Neutralising Tendency in Subtitling Chinese Culture-Specific References into English
DOI:
https://doi.org/10.56395/ijceti.v2i2.45Keywords:
subtitling, Chinese films, culture-specific references, subtitling strategies, neutralisationAbstract
Culture-specific references (CSRs) feature prominently in films by Chinese fifth- and sixth-generation directors. Based on the observation of 25 English-subtitled Chinese films made by four directors between 1984 and 2017, this paper found that the CSRs in the original Chinese dialogue are neutralised in their English subtitles through various translation strategies. The CSRs examined in this study encompass CSRs of customs in Zhang Yimou’s films, CSRs of local arts in Chen Kaige’s films, slang in Jia Zhangke’s films, and humour in Feng Xiaogang’s films, respectively embodying the quintessence of each director’s filmmaking style. A textual analysis is conducted to demonstrate how and why the neutralising tendency emerges in subtitling.
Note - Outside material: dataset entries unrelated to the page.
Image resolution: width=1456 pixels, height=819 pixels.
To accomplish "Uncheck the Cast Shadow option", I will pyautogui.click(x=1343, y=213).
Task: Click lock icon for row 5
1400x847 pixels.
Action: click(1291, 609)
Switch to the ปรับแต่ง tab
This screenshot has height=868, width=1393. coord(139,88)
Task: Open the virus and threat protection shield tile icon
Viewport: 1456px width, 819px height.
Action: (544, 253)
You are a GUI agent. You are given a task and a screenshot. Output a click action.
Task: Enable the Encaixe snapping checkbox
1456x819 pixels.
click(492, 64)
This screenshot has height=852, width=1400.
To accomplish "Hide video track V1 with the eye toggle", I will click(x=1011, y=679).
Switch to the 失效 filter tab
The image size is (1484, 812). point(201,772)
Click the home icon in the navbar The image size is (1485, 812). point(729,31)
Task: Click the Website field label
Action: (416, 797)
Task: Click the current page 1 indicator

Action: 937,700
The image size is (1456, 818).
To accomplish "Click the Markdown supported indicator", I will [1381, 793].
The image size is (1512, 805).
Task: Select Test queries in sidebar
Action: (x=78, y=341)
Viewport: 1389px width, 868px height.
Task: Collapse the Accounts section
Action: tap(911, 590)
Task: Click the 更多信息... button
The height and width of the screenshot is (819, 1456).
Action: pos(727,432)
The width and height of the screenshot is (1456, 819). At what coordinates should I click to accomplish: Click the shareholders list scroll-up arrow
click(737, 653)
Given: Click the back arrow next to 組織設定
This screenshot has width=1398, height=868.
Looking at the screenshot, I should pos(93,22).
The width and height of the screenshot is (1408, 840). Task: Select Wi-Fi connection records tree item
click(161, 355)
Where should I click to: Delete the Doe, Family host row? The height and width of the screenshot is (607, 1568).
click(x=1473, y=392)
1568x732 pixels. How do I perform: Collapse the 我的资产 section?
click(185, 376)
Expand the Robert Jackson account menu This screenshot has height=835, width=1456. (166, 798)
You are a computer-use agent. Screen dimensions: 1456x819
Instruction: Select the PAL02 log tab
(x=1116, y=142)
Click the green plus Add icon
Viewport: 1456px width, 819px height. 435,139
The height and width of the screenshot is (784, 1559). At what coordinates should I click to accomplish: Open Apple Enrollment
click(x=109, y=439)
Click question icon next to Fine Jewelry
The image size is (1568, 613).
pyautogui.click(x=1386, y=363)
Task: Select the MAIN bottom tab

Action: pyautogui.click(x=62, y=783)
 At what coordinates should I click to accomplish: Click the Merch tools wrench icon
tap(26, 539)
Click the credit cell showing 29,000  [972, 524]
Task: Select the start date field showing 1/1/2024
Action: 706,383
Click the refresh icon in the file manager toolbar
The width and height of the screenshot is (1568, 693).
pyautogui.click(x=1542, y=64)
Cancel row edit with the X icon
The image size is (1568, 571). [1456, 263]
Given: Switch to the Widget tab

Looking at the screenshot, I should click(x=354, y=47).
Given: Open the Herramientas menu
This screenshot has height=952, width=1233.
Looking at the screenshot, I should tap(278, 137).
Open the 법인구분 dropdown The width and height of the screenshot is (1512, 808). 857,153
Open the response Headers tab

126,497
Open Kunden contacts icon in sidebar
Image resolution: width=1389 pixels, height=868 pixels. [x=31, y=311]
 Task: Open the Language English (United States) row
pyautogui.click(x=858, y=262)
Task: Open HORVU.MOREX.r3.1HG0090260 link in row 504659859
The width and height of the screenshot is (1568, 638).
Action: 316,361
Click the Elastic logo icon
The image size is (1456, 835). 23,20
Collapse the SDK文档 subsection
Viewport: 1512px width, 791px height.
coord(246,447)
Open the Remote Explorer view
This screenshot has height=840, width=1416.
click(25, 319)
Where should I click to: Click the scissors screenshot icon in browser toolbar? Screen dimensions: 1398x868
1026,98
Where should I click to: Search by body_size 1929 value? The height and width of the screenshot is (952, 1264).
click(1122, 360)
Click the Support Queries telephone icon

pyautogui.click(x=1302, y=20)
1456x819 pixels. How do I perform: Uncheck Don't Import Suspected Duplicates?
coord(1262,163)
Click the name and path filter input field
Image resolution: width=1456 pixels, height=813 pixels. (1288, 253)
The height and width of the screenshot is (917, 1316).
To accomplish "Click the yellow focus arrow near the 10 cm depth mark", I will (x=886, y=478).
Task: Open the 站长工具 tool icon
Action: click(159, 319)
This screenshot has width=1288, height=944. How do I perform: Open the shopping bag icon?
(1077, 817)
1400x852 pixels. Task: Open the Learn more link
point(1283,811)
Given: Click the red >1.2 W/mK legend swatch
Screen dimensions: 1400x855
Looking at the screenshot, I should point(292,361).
It is revealed that the strategies of explicitation, substitution, transposition, compensation and omission are employed to neutralise the CSRs. From a linguistic perspective, such a neutralising tendency can be attributed to the lack of equivalence in English culture, the polysemy of the Chinese CSRs, the compactness of the Chinese language, and sometimes the mistaken intralingual Chinese subtitles. As a constrained activity, subtitling aggravates the neutralisation of the CSRs due to technical constraints and target audience considerations. Given the representativeness of chosen films, the neutralisation indicates a product norm and typical practice of subtitling high-profile Chinese films. Meanwhile, the study shows agreement with the linguistic explanation of cultural discount in translating Chinese audiovisual productions.